À FAIRE -
**a)** Dans l'extrait d'entretien, quel son voulait-on inventer dans un premier temps ?
**b)** Reproduisez à l'identique le passage de l'extrait d'entretien situé entre "C’est ton deuxième" et "de fiction ?", ces deux bornes incluses.
**c)** Ces affirmations concordent-elles avec l'extrait d'entretien ? Pour chacune, répondez par oui ou par non en citant mot pour mot les termes décisifs du texte : (i) la fin du film reste dans le registre de la musique électro ; (ii) dans la deuxième partie du film, ce sont plutôt les relations qui prennent le dessus ; (iii) il s'agit du premier film de fiction de la personne interrogée.

EXTRAIT DU TEXTE -

———

Dans un premier temps, on voulait inventer un son qui serait celui de la radioactivité qui non seulement est invisible, mais que l’on n’entend pas. C’est comme s’il y avait des vibrations qui émanaient de la centrale que l’on pourrait ressentir par le son. C’est vraiment du sound design, un travail avec des sons électroniques pour mettre le spectateur dans un état de perception. Ça, c’est pour la première moitié du film, où la question du suspens nucléaire prend le dessus. Et il y a une deuxième partie où ce sont plutôt les relations qui prennent le dessus. Ce style-là va disparaître pour laisser la place une musique plus instrumentale voire quasiment orchestrale à la fin où là, on est dans un truc plus lyrique, romanesque, voire plus classique. Ça correspondait à ce que je voulais raconter des liens entre eux, de l’émotion qui monte avec la peur de mourir et de quelque chose qui aurait un lien avec un destin. Malgré eux, ils deviennent les héros d’une histoire tragique. Il fallait quitter le terrain de la musique électro pour aller vers quelque chose de lyrique.
C’est ton deuxième film de fiction, tu as fait des documentaires, quelles sont les différences pour toi dans l’écriture documentaire et l’écriture de fiction ?
Il y a une grosse différence. Ce serait laquelle pour toi ?

———

DONNÉES EXTRAITES -
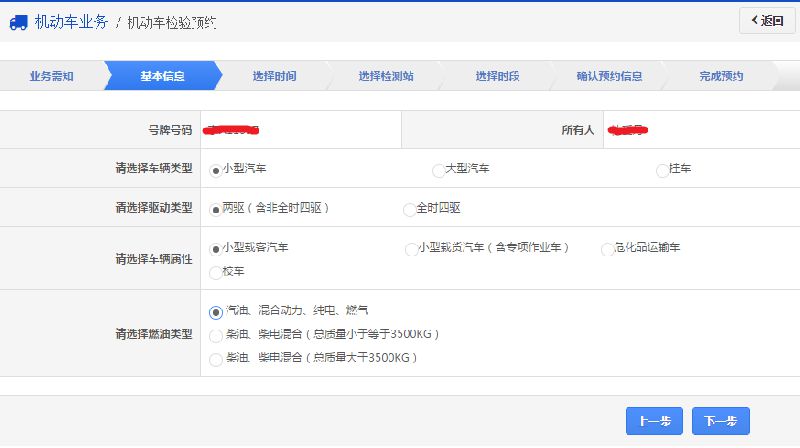Screen dimensions: 800x448
Task: Click the 下一步 next step button
Action: click(720, 421)
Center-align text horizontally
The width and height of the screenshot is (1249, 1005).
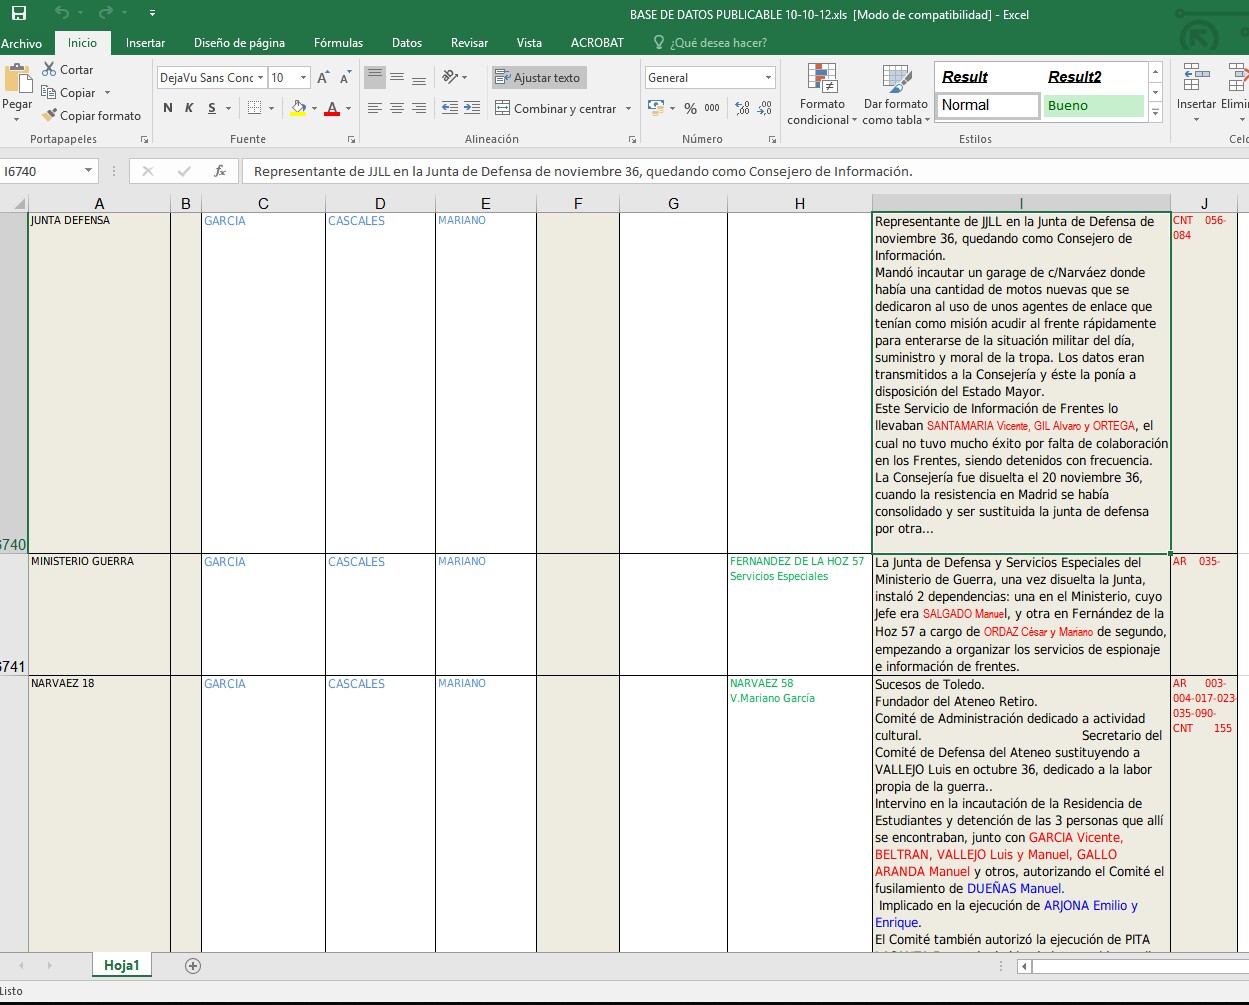coord(397,108)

———

RÉPONSES PAR TÂCHE -
**a)** Le son de la radioactivité.

**b)**
C’est ton deuxième film de fiction, tu as fait des documentaires, quelles sont les différences pour toi dans l’écriture documentaire et l’écriture de fiction ?

**c)**
(i) Non : « Il fallait quitter le terrain de la musique électro pour aller vers quelque chose de lyrique. »
(ii) Oui : « il y a une deuxième partie où ce sont plutôt les relations qui prennent le dessus »
(iii) Non : « C’est ton deuxième film de fiction »